"Alya... !" teriak Adam dengan sangat kencang berjalan kearah kamar Alya.
"Mas ada apa?" tanya Alya yang langsung keluar dari dalam kamarnya berusaha untuk tenang dan seolah-olah tidak ada yang terjadi.
"Kau tanya Ada apa?" bentak Adam. Anin yang baru kali ini melihat sosok Mas Adam yang sangat marah, hanya bisa terdiam di samping suaminya itu.
"Iya ada apa Mas?" tanya Alya tanpa rasa bersalah.
"Kau," Adam mencengkram tangan Alya dengan kencang.
"Mas sakit," lirih Alya.
"Kenapa kau pergi dari rumah sakit?" tanya Adam dengan suara yang berat dan tatapan tajamnya pada Alya.
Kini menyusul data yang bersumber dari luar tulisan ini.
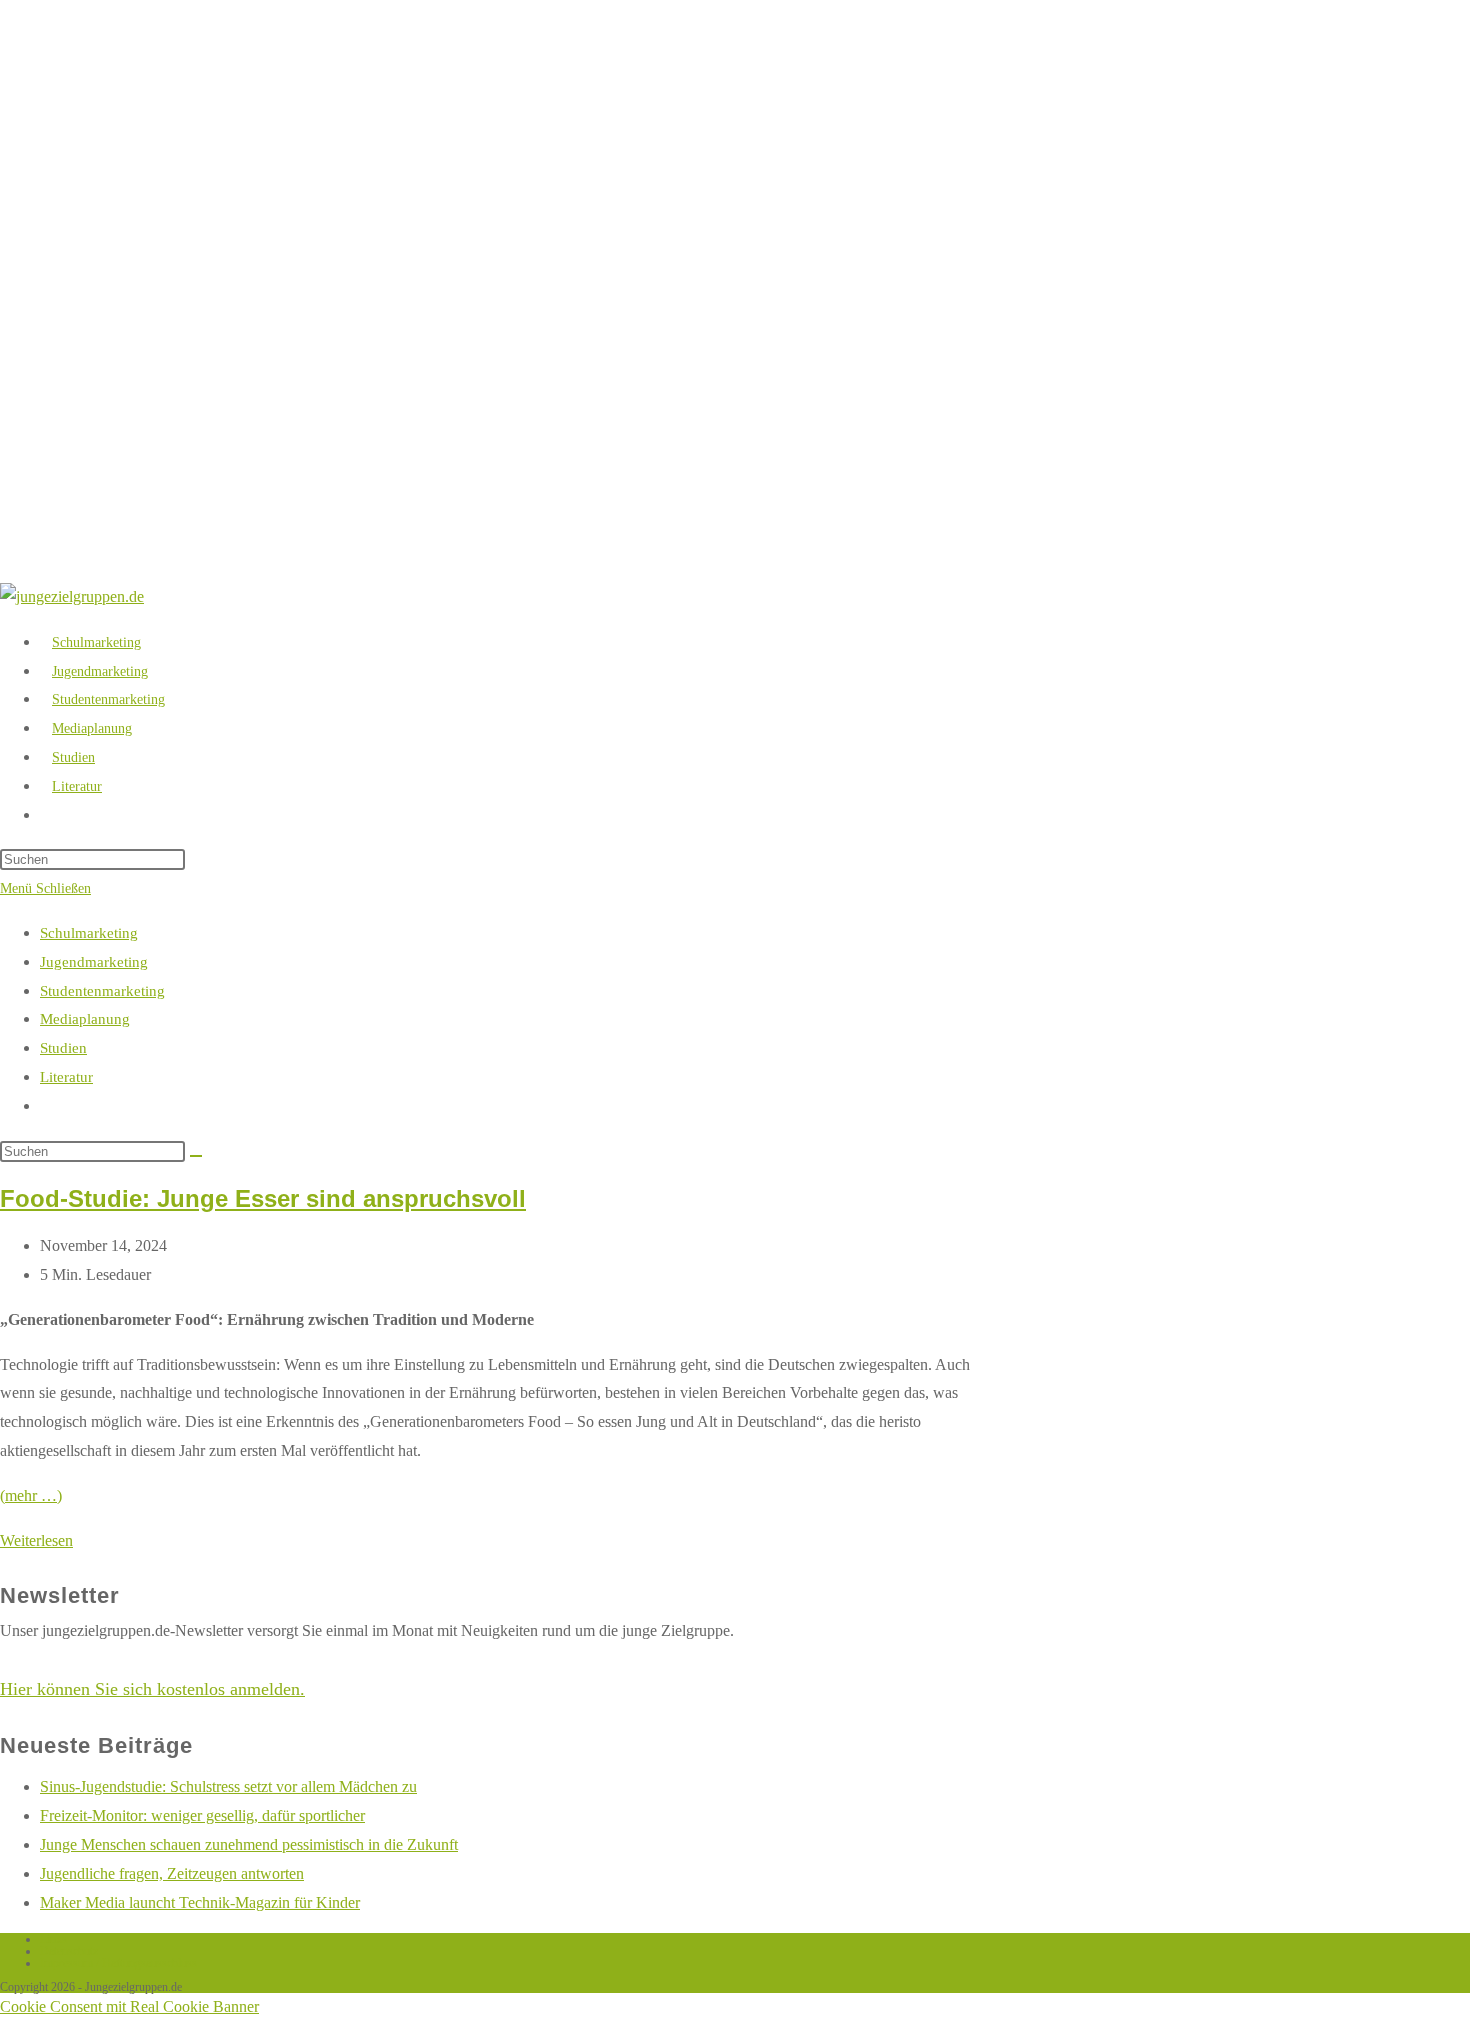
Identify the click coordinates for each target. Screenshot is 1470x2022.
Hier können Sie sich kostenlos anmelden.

"A... Aku tadi -- "Alya tidak bisa meneruskan perkataannya, saat ini Alya benar-benar merasa ketakutan. Mas Adam yang dikenalnya baik dan tidak pernah sekali pun membentaknya, kini mencengkram tangannya dengan kencang dan menatap Alya dengan sangat tajam penuh dengan kebencian.
"Kau harus ikut aku kembali ke Rumah Sakit," ucap Adam, langsung menarik tangan Alya dan menyeretnya keluar dari rumah.
"Mas, aku tidak mau mas." Ucap Alya berusaha melepaskan tangannya. Namun Mas Adam terus menyeret Alya hingga membuat Alya jatuh terduduk.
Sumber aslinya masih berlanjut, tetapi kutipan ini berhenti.